With SysTick configured to be clocked by PIOSC/4 and system clock driven by the PLL at 80MHz, it seems that a read to STCURRENT register returns an unexpected value, at least when followed by some writes to other SysTick registers. Adding a delay (in the form of an extra read) seems to fix the issue:
now = timer->STCURRENT;
timer->STCURRENT; /* delay (otherwise 'now' value is wrong: ~323000 instead of ~398000) */
timer->STRELOAD = newPeriodCounts;
timer->STCURRENT = 0;
The datasheet for TM4C123GH6PM does not mention anything about a necessary delay upon SysTick register access, except an (unrelated) comment that a system clock of at least 8MHz is needed to access STRELOAD on page 138. The idea to delay came from the fact that the SysTick device is effectively in a separate slower clock domain from the core which is clocked by the system clock. If it is indeed necessary to delay, could we please find out by how much and for which register accesses specifically (the current fix is just a guess)?

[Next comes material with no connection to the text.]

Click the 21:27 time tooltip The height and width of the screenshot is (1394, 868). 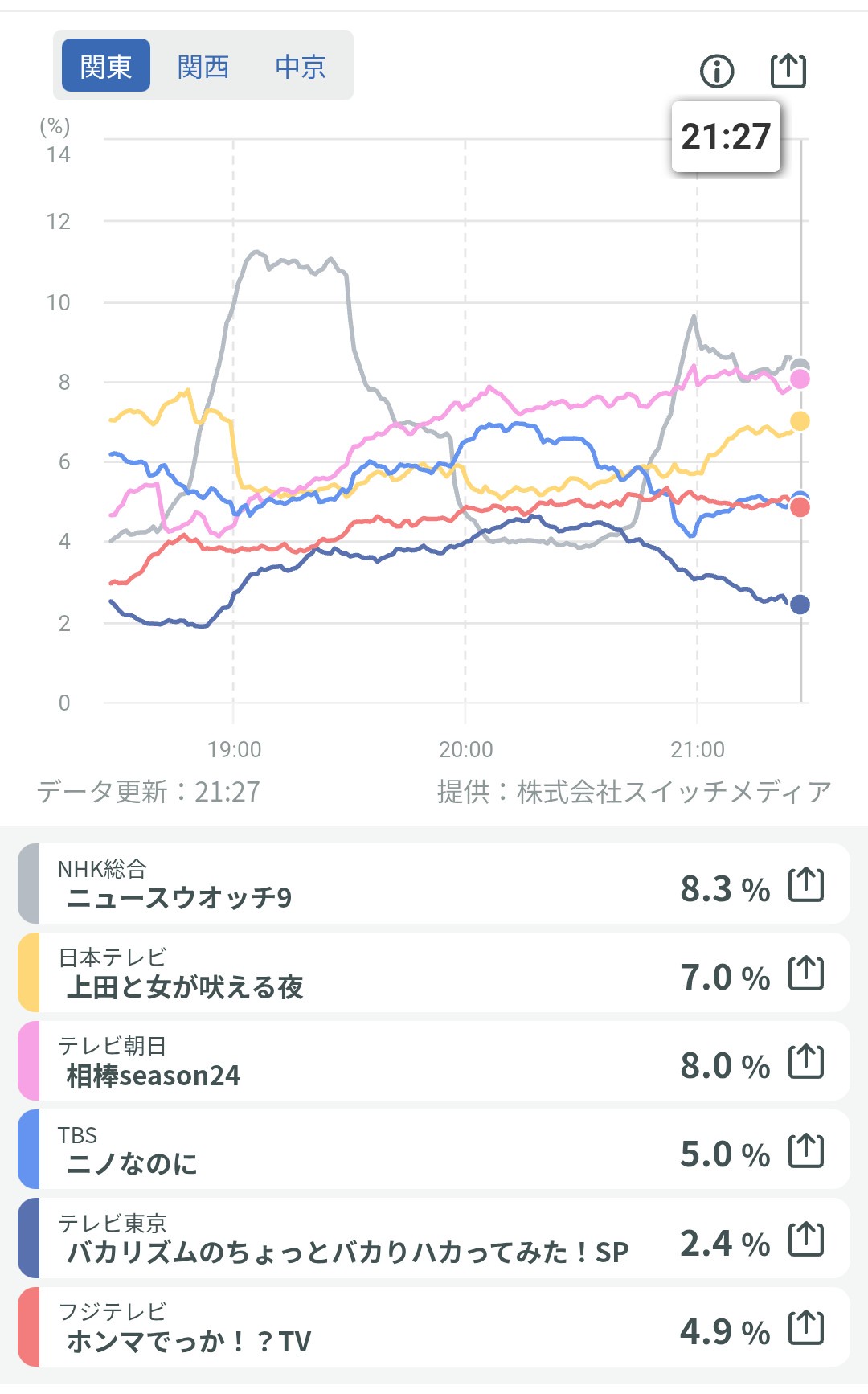click(x=726, y=137)
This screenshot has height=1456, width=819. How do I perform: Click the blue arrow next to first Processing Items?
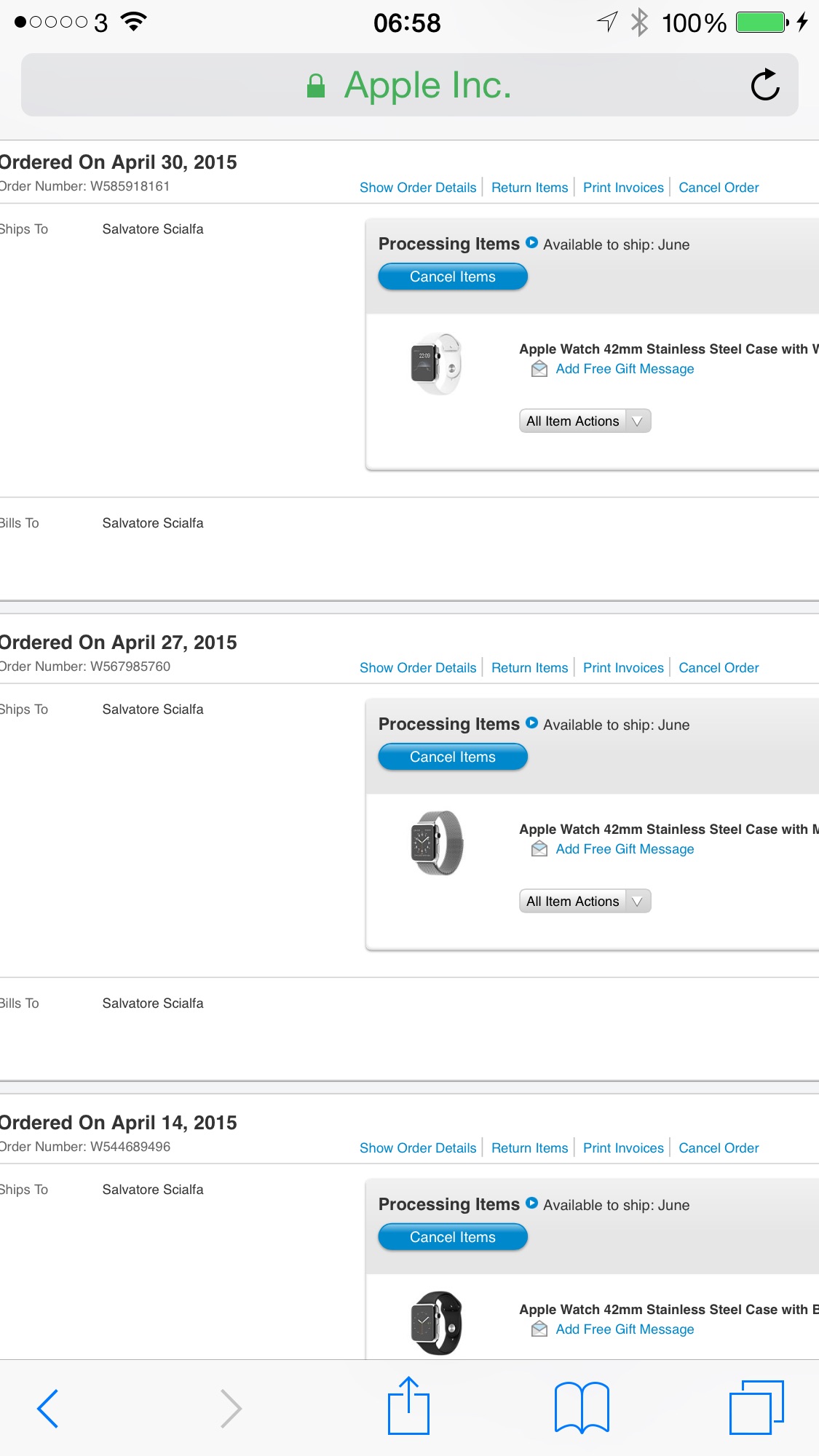(x=532, y=243)
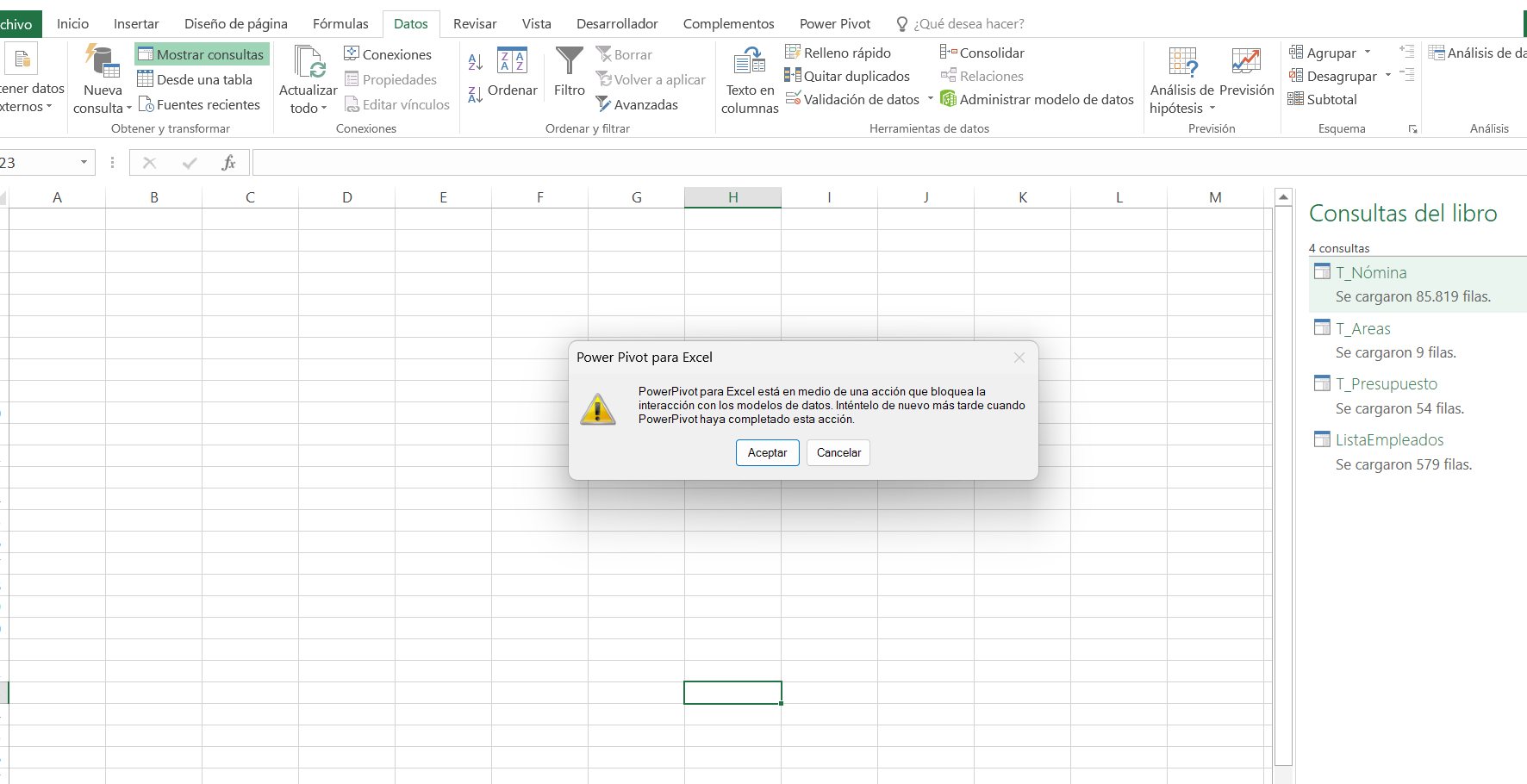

Details that shouldn't be relevant: This is inside a modified SYSBIOS with a custom driver module for the SysTick device. Clock and TimestampProvider modified to consume the ITimer interface directly instead of through hal.Timer so that they can use the SysTick module. It later turned out that there's already a driver for SysTick in ti.sysbios.family.arm.m3.Timer as pointed out here [1], but it's not currently unused.